Generian, Mitobridge (Astellas) Partner to Expand Playbook of what is Druggable
Generian CSO and co-founder, Dr. Toren Finkel/Courtesy of Generian Pharmaceuticals
The big week of partnering continued into Wednesday as Generian Pharmaceuticals and Mitobridge, a wholly-owned subsidiary of Astellas Pharma, announced a collaboration to discover and develop novel small molecules for undruggable therapeutic targets. Generian will receive an upfront payment and is eligible to receive milestone payments that could result in over $180 million for the company.
Generian, which is a subset of UPMC Enterprises, will lend its proprietary platform in the deal. The platform is a drug discovery engine designed for rapid and scalable target discovery that facilitates the identification of small molecules that can target proteins. Small molecule drugs are used to treat a variety of diseases due to their ability to pass through the cell membrane and reach intracellular targets that can be the origin of biological dysfunction.
“The technology is a way to use a high throughput screening platform that allows us to screen proteins of interest inside the cell and then a native environment or configuration to be able to detect, in a very sensitive and specific fashion, changes in confirmation in a protein of interest with and without the drug,” Toren Finkel, M.D., Ph.D., chief scientific officer and co-founder of Generian told BioSpace in an interview. “We’re able to detect the binding of novel ligands to a protein of interest in a very robust fashion that allows us to basically get hundreds of ligand binders to any given protein that we screen.”
By utilizing this technology, Generian and its collaborators are able to investigate what have been previously thought to be undruggable targets. The platform can screen and determine which compounds have the ability to bind to the target of interest and modulate protein stability.
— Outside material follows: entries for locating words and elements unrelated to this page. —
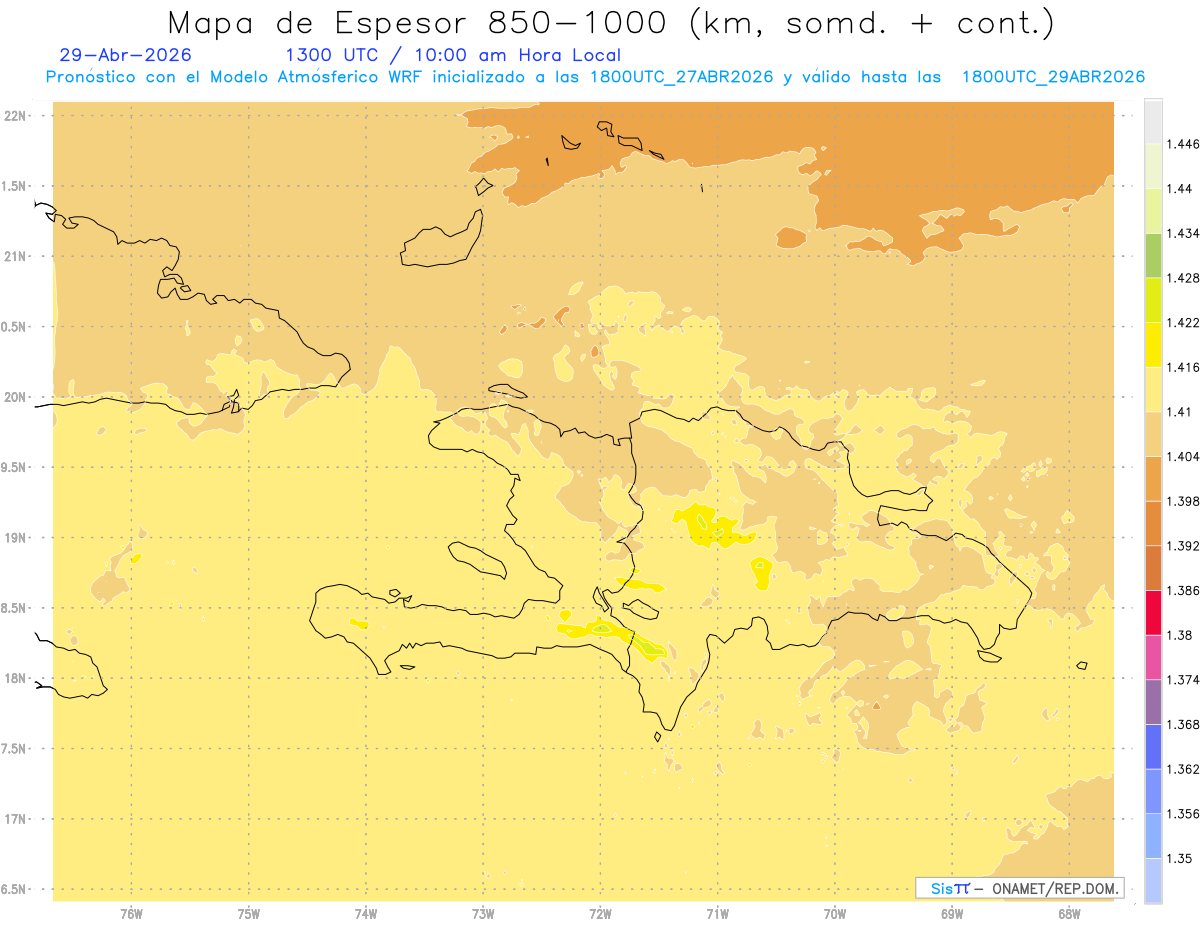Select the 1.386 red legend swatch

[1153, 612]
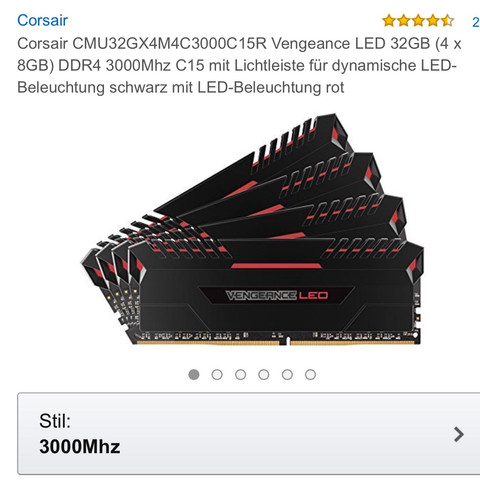Tap the Stil label text
This screenshot has width=480, height=480.
(55, 421)
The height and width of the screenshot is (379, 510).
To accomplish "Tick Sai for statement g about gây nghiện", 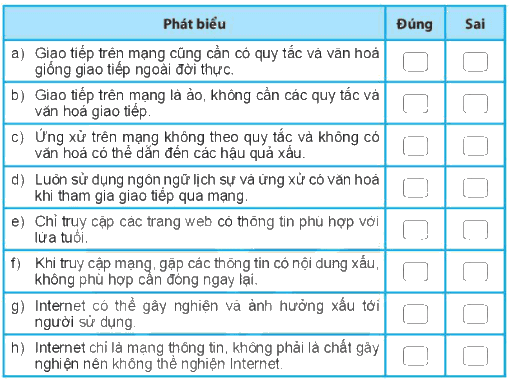I will tap(475, 314).
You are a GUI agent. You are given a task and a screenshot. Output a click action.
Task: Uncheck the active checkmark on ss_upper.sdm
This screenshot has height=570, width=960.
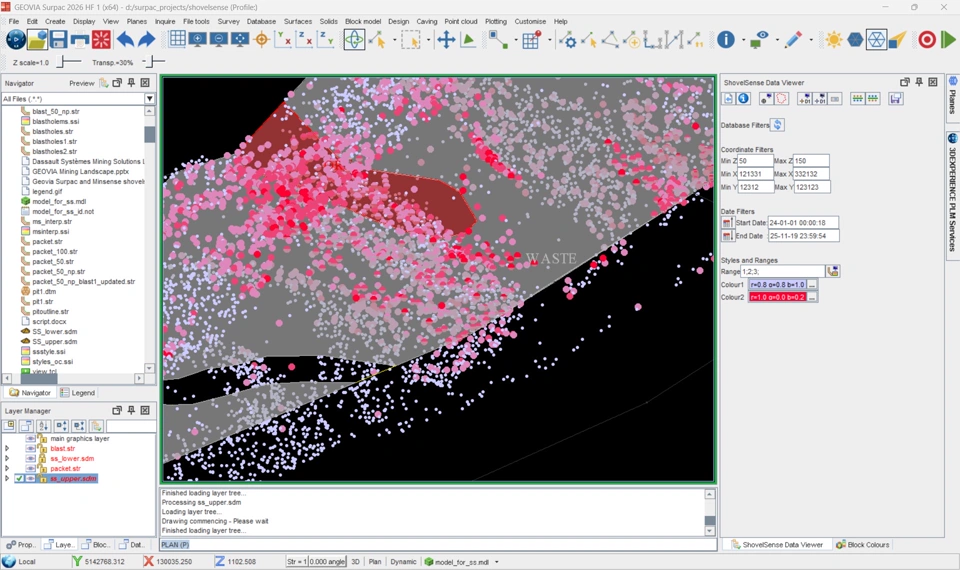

“Conventionally, small molecules work as inhibitors, but we found that at least a subset of our binders actually affect the stability of the protein, both positively and negatively. So, we can get small molecules that increase protein stability that might be good for the cell to have more of but we can also get small molecules that bind to the protein and destabilize it, causing it to undergo proteasomal molecular degradation,” Finkel explained. “This is expanding the playbook of what drugs can do, not acting strictly as inhibitors but also altering the stability of the protein.”
Although the companies are not able to disclose the details of what diseases or conditions they might target, Generian CEO Hank Safferstein, Ph.D., said that they are looking at a variety of diverse targets that could have multiple potential disease implications that he believes are outside of the “normal cadence” of what small molecule therapeutics have targeted.
“The collaboration really leverages the power of Generian’s platform as well as some of the expertise that we’ve developed within Generian and towards the interrogation and identification of small molecule drug candidates against targets that Mitobridge is interested in,” Safferstein said. “It’s a multi-target collaboration.”
Generian’s focus as a company has been on targeting transcription factors, which play a role in transcribing DNA into messenger RNA. Transcription factors can either upregulate or downregulate genetic expression, which impacts protein expression. Targeting transcription factors could potentially result in therapeutics for diseases of protein or lipid aggregation, impaired quality control and defective pathogen clearance.
The company has also targeted AMP-activated protein kinase (AMPK) which helps to maintain cellular fitness and plays a role in cell metabolism. AMPK-targeted therapies could be useful for treating diseases of impaired energy metabolism.
“We want to expand the playbook of what’s druggable and I think there are a lot of targets that small molecules really have not been able to access. Based upon what we see using transcriptional factors, we’re very encouraged that this might be a way to go after those types of targets. Obviously, oncology, metabolism and inflammatory diseases are regulated in many ways at the transcriptional level, and that is something that excites us moving forward,” Finkel said.
While the collaboration plans to develop small molecules that target transcription factors that can act as molecular degraders, Generian is also interested in epigenetic modifiers. The platform is agnostic, and also offers benefits such as rapid scalability with the ability to quickly demonstrate proof of concept in preclinical phases.
“Our collaboration with Generian is an exciting and transformative opportunity to accelerate our drug discovery activities in the area of [the] undruggable target space,” David Barrett, Ph.D., president of Mitobridge, said in a press release. “We are very excited to work with a world-class team of collaborators to deliver significant new treatment options for patients suffering from currently intractable or poorly served diseases.”